Single by Dave Dobbyn with Herbs

from the album Footrot Flats: The Dog's Tail Tale soundtrack
- B-side: "Slice of Heaven" (Music mix)
- Released: 12 September 1986
- Studio: Marmalade
- Length: 4:38
- Songwriter: Dave Dobbyn
- Producers: Dave Dobbyn, Bruce Lynch

Dave Dobbyn singles chronology
| "She Loves Me Back" (1985) | "Slice of Heaven" (1986) | "You Oughta Be in Love" (1986) |

Herbs singles chronology
| "Nuclear Waste" (1985) | "Slice of Heaven" (1986) | "Sensitive to a Smile" (1987) |

Audio sample
- file; help;

Music video
- "Slice of Heaven" at NZ On Screen

= Slice of Heaven =

1986 single by Herbs and Dave Dobbyn

"Slice of Heaven" is a single by New Zealand singer-songwriter Dave Dobbyn with the band Herbs, released in 1986 on the soundtrack of the animated motion picture, Footrot Flats: The Dog's Tail Tale.
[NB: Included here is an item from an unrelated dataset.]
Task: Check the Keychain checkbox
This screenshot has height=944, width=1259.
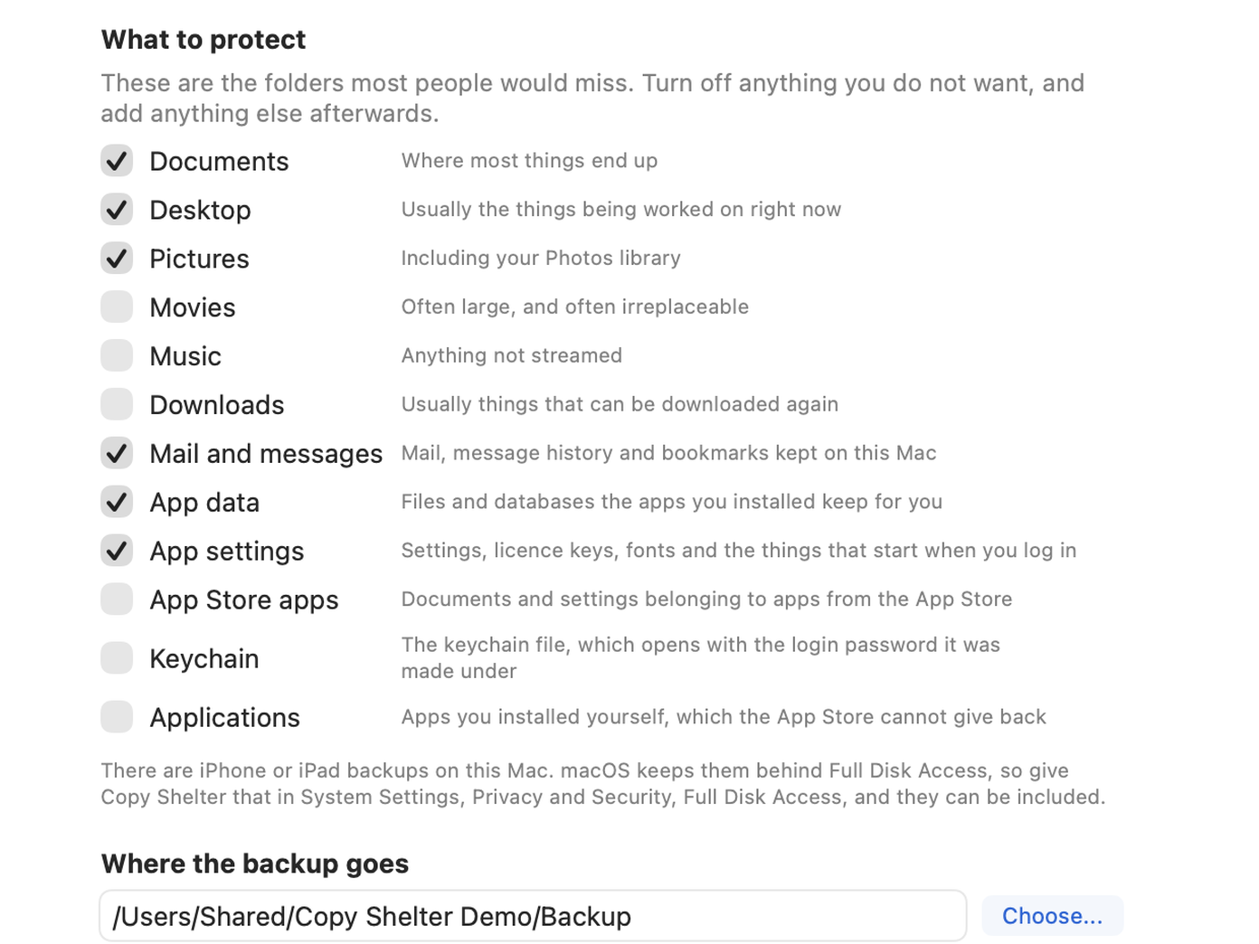Action: (x=117, y=658)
The single reached No. 1 on the New Zealand Singles Chart for eight weeks and on the Australian Singles Chart for four weeks. It appears on Dobbyn's 1988 album, Loyal.

==Background==
Dobbyn was writing in Sydney when he was given the opportunity to compose for the Footrot Flats film. He had previously used the line "Slice of Heaven" in the DD Smash album The Optimist, specifically "Don't Give Up" and chose to revisit it. He brought in Herbs to sing in the background based on his childhood experiences of Pacific gospel choirs.

==Composition==
The song incorporates a synthesised Japanese flute made with an E-mu Emulator II.

==Reception==
The song gained huge exposure in Australasia through the Footrot Flats trailer being shown before the popular Crocodile Dundee film, leading to high radio play before the single had been released. According to Dobbyn, one New Zealand rock station producer refused to play the song as they considered it "underproduced", but were forced to reconsider due to huge listener demand for the song. The song spent eight weeks at No. 1 in New Zealand and four weeks at No. 1 in Australia. It has been praised for the combination of Dobbyn's and Herbs' vocals. "Slice of Heaven" was awarded Best Song at the 1986 New Zealand Music Awards.

==Music video==
The video features Dobbyn, Herbs and dancers recording the song, interspersed with clips from the Footrot Flats film. The music video was recorded in Wellington's Marmalade Studios. Notably, due to time constraints, the clips of the singers performing are from their live recording takes rather than being a recreation.

==Alternate versions==
An alternate version of the song featured in the closing credits of the Footrot Flats movie, featuring less emphasis on the Herbs vocals and more focus on the percussion and bass of the song. In 2021, Dobbyn released a version in the Māori language titled "Hine Ruhi". In 2023, Australian-New Zealand band Coterie performed a cover of the song during their 2023 Australasian tour. After a strong response from fans, Coterie contacted Dobbyn to collaborate on recording a new version of the song, which was released as a single in September 2023. This version reached number four on the New Zealand artists singles chart.

==Legacy==
"Slice of Heaven" was included in Nature's Best—New Zealand's Top 30 Songs of All Time, coming in at No. 7. It was voted No. 1 in 2009 by C4 viewers as New Zealand's favourite song and is often considered an unofficial national anthem of New Zealand, especially after its usage in New Zealand tourism ads in the 1980s and 1990s. It has also become synonymous with the Footrot Flats film.

==Charts==

===Weekly charts===

| Chart (1986–1987) | Peak position |
|---|---|
| Australia (Australian Music Report) | 1 |
| New Zealand (Recorded Music NZ) | 1 |

===Year-end charts===

| Chart (1986) | Position |
|---|---|
| New Zealand (RIANZ) | 3 |
| Chart (1987) | Position |
| Australia (Australian Music Report) | 4 |

==Certifications==

| Region | Certification | Certified units/sales |
| New Zealand (RMNZ) | 7× Platinum | 210,000^{‡} |
| New Zealand (RMNZ) Coterie version | Gold | 15,000^{‡} |
^{‡} Sales+streaming figures based on certification alone.

==In popular culture==
During the 2026 FIFA World Cup, "Slice of Heaven" was the goal song for New Zealand.